#### [INSTRUCTIONS FOR THE TASK]
From the passage on the early history of the Catalan language below, set down word for word the portion starting with "Catalan was exported" and going on through "(or Catalunya Nova).".

#### [TEXT]
Catalan developed by the 9th century from Vulgar Latin on both sides of the eastern part of Pyrenees mountains (counties of Roussillon, Empuries, Besalu, Cerdagne, Urgell, Pallars and Ribagorca). It shares features with Gallo-romance and Ibero-romance, and it could be said to be in its beginnings no more than an eccentric dialect of Occitan (or of Western Romance). The language was spread to the south by the Reconquista in several phases: Barcelona and Tarragona, Lleida and Tortosa, the ancient Kingdom of Valencia, and transplanted to the Balearic Islands and l'Alguer (Alghero).

Catalan was exported in the 13th century to Balearic Islands and the newly created Valencian Kingdom by the Catalan and Aragonese invaders (note that the area of Catalan language still extends to part of what is now the region of Aragon). During this period, almost all of the Muslim population of the Balearic Islands were expelled, but many Muslim peasants remained in many rural areas of the Valencian Kingdom, as had happened before in the lower Ebro basin (or Catalunya Nova).

During the 13th, 14th and 15th centuries the Catalan language was important in the Mediterranean region. Barcelona was the pre-eminent city and port of the so-called Aragonese Empire, a confederation nominally ruled by the King of Aragon (Aragon, Catalonia, Roussillon, Valencia, the Balearic Islands, Sicily, and — later — Sardinia and Naples). All prose writers of this era used the name 'Catalan' for their common language (e.g. the Catalan Ramon Muntaner, the Majorcan Ramon Llull, etc.) The matter is more complicated among the poets, as they wrote in a sort of artificial Langue d'Oc in the tradition of the troubadors. Italian resentment of this Catalan dominance appears to have been one of the wellsprings of the so-called "Black Legend".

During the 15th and 16th centuries the city of Valencia gains pre-eminence in the confederation, due to several factors, including demographic changes and the fact that the royal court moved there. Presumably as a result of this shift in the balance of power within the confederation, in the 15th century the name 'Valencian' starts to be used by writers from Valencia to refer to their language.

In the 16th century the name 'Llemosi' (that is to say, "the Occitan dialect of Limoges") is first documented as being used to refer to this language. This attribution has no philological base, but it is explicable by the complex sociolinguistic frame of Catalan poetry of this era (Catalan versus troubadoresque Occitan). Ausias March himself was not sure what to call the language he was writing in (it is clearly closer to his contemporary Catalan or Valencian than to the archaic Occitan).

#### [DATASET RECORDS]
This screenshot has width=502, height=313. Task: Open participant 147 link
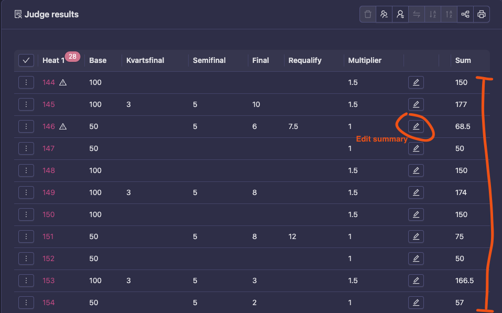pyautogui.click(x=49, y=148)
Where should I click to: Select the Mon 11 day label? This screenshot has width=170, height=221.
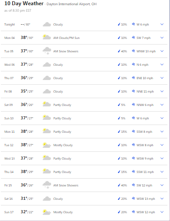coord(10,131)
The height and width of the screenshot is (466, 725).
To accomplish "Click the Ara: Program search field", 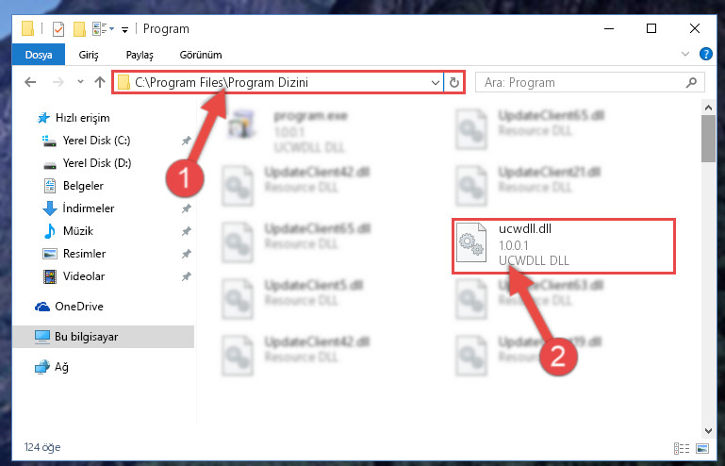I will coord(589,82).
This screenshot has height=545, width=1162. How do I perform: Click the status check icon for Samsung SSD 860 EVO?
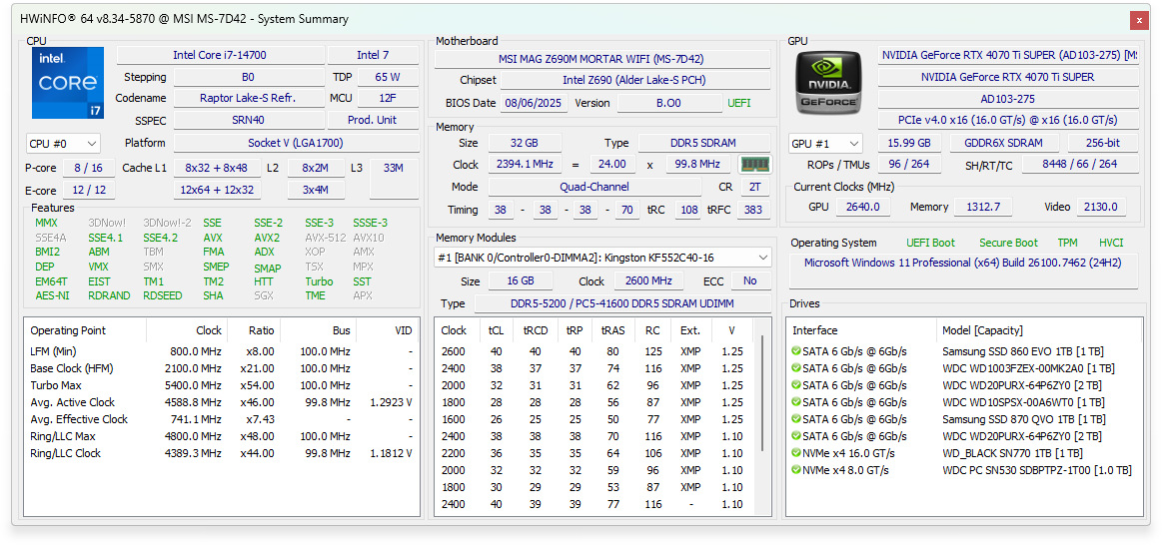pyautogui.click(x=796, y=351)
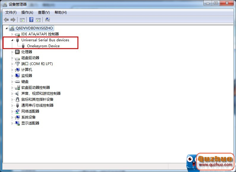Click the mouse device category icon
The width and height of the screenshot is (236, 172).
(x=18, y=100)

#### [SOLUTION TO THE PROBLEM]
Catalan was exported in the 13th century to Balearic Islands and the newly created Valencian Kingdom by the Catalan and Aragonese invaders (note that the area of Catalan language still extends to part of what is now the region of Aragon). During this period, almost all of the Muslim population of the Balearic Islands were expelled, but many Muslim peasants remained in many rural areas of the Valencian Kingdom, as had happened before in the lower Ebro basin (or Catalunya Nova).